▶ **What the exercise asks**
Please print the data again exactly as given.
___ Extracted data ___
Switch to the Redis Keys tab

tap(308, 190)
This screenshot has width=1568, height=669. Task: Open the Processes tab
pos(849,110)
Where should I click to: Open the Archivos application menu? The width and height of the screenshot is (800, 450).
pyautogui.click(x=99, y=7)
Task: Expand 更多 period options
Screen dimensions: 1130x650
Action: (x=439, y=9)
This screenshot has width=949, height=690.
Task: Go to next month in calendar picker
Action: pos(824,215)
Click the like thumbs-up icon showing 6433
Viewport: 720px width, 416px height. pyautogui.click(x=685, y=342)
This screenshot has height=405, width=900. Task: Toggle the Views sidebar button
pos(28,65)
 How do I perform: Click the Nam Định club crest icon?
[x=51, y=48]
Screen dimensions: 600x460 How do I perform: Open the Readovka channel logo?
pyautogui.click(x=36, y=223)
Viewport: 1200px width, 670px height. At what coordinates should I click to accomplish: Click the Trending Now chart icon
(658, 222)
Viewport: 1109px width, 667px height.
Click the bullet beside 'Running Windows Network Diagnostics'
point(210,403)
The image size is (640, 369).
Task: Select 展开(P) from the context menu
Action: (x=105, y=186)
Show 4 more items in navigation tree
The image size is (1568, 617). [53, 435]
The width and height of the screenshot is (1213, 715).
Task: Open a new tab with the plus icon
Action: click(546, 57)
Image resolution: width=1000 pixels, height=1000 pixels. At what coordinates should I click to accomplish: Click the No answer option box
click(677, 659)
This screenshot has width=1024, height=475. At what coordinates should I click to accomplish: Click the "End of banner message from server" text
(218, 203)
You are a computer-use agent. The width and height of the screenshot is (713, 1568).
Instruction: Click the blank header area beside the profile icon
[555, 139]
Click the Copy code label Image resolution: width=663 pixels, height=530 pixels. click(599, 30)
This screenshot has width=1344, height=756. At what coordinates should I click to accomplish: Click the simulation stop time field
___
▶ **Solved problem**
Switch to the Redis Keys tab

tap(308, 190)
This screenshot has width=1568, height=669. Task: Open the Processes tab
pos(849,110)
Where should I click to: Open the Archivos application menu? The width and height of the screenshot is (800, 450).
pyautogui.click(x=99, y=7)
Task: Expand 更多 period options
Screen dimensions: 1130x650
Action: (x=439, y=9)
This screenshot has width=949, height=690.
Task: Go to next month in calendar picker
Action: pos(824,215)
Click the like thumbs-up icon showing 6433
Viewport: 720px width, 416px height. pyautogui.click(x=685, y=342)
This screenshot has height=405, width=900. Task: Toggle the Views sidebar button
pos(28,65)
 How do I perform: Click the Nam Định club crest icon?
[x=51, y=48]
Screen dimensions: 600x460 How do I perform: Open the Readovka channel logo?
pyautogui.click(x=36, y=223)
Viewport: 1200px width, 670px height. At what coordinates should I click to accomplish: Click the Trending Now chart icon
(658, 222)
Viewport: 1109px width, 667px height.
Click the bullet beside 'Running Windows Network Diagnostics'
point(210,403)
The image size is (640, 369).
Task: Select 展开(P) from the context menu
Action: (x=105, y=186)
Show 4 more items in navigation tree
The image size is (1568, 617). [53, 435]
The width and height of the screenshot is (1213, 715).
Task: Open a new tab with the plus icon
Action: click(546, 57)
Image resolution: width=1000 pixels, height=1000 pixels. At what coordinates should I click to accomplish: Click the No answer option box
click(677, 659)
This screenshot has width=1024, height=475. At what coordinates should I click to accomplish: Click the "End of banner message from server" text
(218, 203)
You are a computer-use agent. The width and height of the screenshot is (713, 1568).
Instruction: Click the blank header area beside the profile icon
[555, 139]
Click the Copy code label Image resolution: width=663 pixels, height=530 pixels. click(599, 30)
This screenshot has width=1344, height=756. At what coordinates should I click to accomplish: Click the simulation stop time field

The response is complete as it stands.